EXERCISE OBJECTIVE: Of the records that follow, copy only the lines from the line containing "This screenshot has height=840, width=1416." to the line containing "Given: Select the", both included, exactly as written.
╭─ STORED DATA
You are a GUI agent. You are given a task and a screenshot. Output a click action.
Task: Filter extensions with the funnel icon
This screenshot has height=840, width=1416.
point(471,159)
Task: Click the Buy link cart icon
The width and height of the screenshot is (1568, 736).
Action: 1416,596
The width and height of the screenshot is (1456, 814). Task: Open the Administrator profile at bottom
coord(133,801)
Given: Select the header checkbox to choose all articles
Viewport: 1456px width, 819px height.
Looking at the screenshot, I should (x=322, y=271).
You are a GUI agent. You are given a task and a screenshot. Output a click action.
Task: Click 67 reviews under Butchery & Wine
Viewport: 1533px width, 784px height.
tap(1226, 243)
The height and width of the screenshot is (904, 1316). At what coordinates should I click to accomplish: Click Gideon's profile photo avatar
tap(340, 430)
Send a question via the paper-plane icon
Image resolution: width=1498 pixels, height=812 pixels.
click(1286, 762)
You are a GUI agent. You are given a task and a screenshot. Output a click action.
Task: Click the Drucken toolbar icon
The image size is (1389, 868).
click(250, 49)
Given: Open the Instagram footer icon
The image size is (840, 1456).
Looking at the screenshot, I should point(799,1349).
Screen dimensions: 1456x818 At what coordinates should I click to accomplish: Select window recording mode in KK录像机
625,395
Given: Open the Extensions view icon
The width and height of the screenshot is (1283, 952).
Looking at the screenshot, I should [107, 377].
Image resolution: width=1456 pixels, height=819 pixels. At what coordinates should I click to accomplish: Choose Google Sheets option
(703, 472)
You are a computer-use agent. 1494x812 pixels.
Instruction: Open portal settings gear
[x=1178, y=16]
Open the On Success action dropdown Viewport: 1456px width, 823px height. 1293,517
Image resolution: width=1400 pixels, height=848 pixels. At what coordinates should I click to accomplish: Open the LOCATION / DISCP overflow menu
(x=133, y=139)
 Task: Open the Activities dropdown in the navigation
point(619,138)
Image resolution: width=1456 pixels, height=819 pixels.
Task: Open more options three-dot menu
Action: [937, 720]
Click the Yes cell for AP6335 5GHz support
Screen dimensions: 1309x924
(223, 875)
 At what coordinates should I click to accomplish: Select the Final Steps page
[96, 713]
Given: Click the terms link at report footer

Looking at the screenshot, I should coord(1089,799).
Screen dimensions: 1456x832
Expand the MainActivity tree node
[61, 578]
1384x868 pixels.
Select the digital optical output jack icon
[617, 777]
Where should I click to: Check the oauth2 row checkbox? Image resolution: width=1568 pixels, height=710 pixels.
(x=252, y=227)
╰─
EXERCISE ANSWER:
This screenshot has height=840, width=1416.
point(471,159)
Task: Click the Buy link cart icon
The width and height of the screenshot is (1568, 736).
Action: 1416,596
The width and height of the screenshot is (1456, 814). Task: Open the Administrator profile at bottom
coord(133,801)
Given: Select the header checkbox to choose all articles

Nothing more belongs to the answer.